NBC Olympics & Amagi Join Forces for Tokyo Games

NBC Olympics, a division of the NBC Sports Group, has selected Amagi to provide UHD playout with cloud automation for its production of the upcoming Olympic Games on the Olympic Channel.

Per the agreement, Amagi will deploy its cloud playout platform, Amagi CLOUDPORT, and live sports/news automation solution, Amagi LIVE, to create Olympic Channel’s live coverage in UHD. Amagi provided deep integration with NBCUniversal’s existing workflows to ensure seamless operational capability to the network’s various teams. The Olympics are taking place in Tokyo, Japan, from July 23 to August 8.

Key features of Amagi’s playout and automation solution include compute-efficient architecture with entire UHD playout on CPUs and no GPUs, containerized and componentized architecture leveraging Kubernetes, micro-services for scaling video processing on-demand, browser-based UI for real-time controls with end-to-end low latency operations, rich graphics with DVE effects including HTML graphics, live closed captioning support, live-to-VOD recording capability and end-to-end software solution including multi-view monitoring, hitless switching and 24/7 tech support.

Srinivasan KA, co-founder, Amagi, said: “NBC Olympics, along with NBC Sports Group, are together setting a shining example of how sports broadcasters can put the power of cloud technologies to create an unparalleled experience for the viewers as well as those involved in managing broadcast operations. Amagi is delighted to be their cloud technology partner and create new milestones in live sports broadcast on a global scale through innovation, superior quality and reliability.”

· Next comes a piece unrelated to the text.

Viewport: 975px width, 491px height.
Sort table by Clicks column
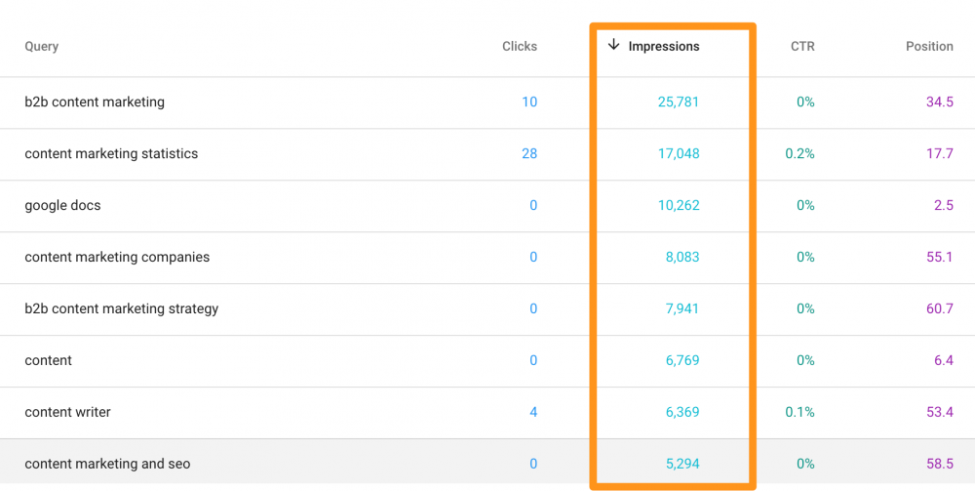pos(519,46)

Anil Abraham, director of systems architecture for NBC Olympics, added: “Amagi’s support for JPEG-XS, SMPTE 2110, and AMWA NMOS along with a cloud-native software architecture combines to give NBC Olympics a powerful solution for UHD playout,” said Abraham. “It is a game-changing combination that allows for the flexibility of cloud-based remote control with the low video latencies expected for sports.”